From the hills above Bint Jbeil, the men's unit had moved on foot into a house at the edge of the town from which they could identify and, if necessary, draw out Hizbollah fighters. But it was last Friday night, when they were actually preparing to leave, that they came under their fiercest attack from Hizbollah forces in a battle that lasted well into Saturday. "They were firing missiles at the house every minute," said Itai, adding that he had heard they had in turn killed some 26 Hizbollah fighters but admitted he did not know the figure for certain.

Itai and Zohar have no illusions about Hizbollah as a fighting force. Itai has little to compare this with, having seen virtually no combat before in his one year in the army. But Zohar, two years a soldier, encountered Palestinian factions in Nablus, Hebron and Bethlehem. "The difference in the West Bank is that you are not fighting an organised army," he said. "They don't have the missiles [that Hizbollah] does and the army knows the terrain very well.
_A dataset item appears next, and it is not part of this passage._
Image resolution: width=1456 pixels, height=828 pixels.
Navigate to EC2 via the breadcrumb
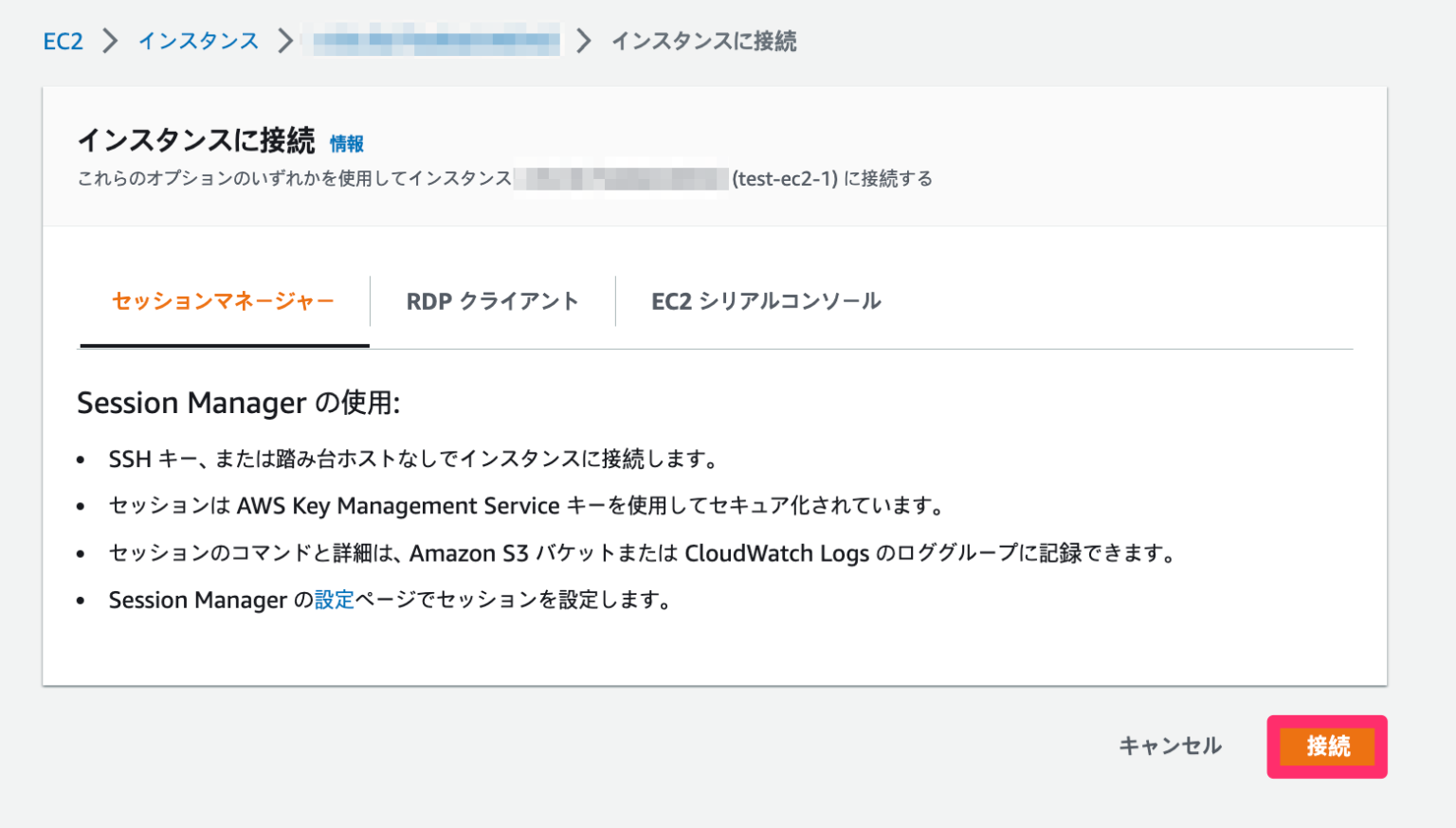[63, 42]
In Lebanon, we had not been there for six years; [Hizbollah] had been able to organise in that period and their missiles were much more technologically advanced - anti-tank missiles, RPGs."

Zohar and Itai have none of the bombastic rhetoric beloved of politicians who send young men to war. Both expect to return to southern Lebanon. While there is little doubt they support the offensive, Itai says quietly, when asked to sum up the campaign: "When you are soldiers you accept what the politicians decide. We have to accept orders. It doesn't matter that you feel it is right or wrong."

Itai points out that both he and Zohar - their brigade's familiar wings embazoned on their shortened M16s - volunteered to be paratroopers before declaring: "Any country that doesn't have mandatory army service should be jealous of us because 21-year-olds who have done military service are more mature and more self-reliant than those who haven't."

Yoni, the young paratroop officer/minder overseeing the interview,prevents Zohar giving more detail about Bint Jbeil, and vetoes the question of whether, after the battle, the soldiers believe that Hizbollah can be defeated by military means. So were they afraid? Itai confesses to a "a sense of excitement" during the battle and Zohar says: "No. When it comes to the moment you want to do the best job you can." Like their US predecessors in Vietnam a generation ago, conscripts like Zohar and Itai are bearing the brunt of a war on foreign soil against a highly disciplined guerilla force. Both will be hoping the comparison ends there.

Day 24

* Israeli missiles hit a warehouse where farm workers were loading vegetables near the Lebanon-Syria border, killing 33 people. 7 other Lebanese civilians died.

* Israel's heavy overnight bombing of Beirut's main access road to the north has severed the last major overland route to bring relief supplies into Lebanon.

* Rockets fired by Hizbollah guerrillas into northern Israel from Lebanon killed three people and injured more than 100.

* The US and France neared completion of a UN resolution designed to set out principles for a lasting ceasefire.

* Thousands of Shia thronged the streets of a Baghdad slum to show support for Hizbollah. About 100 people threw stones and firebombs at the British embassy in Tehran.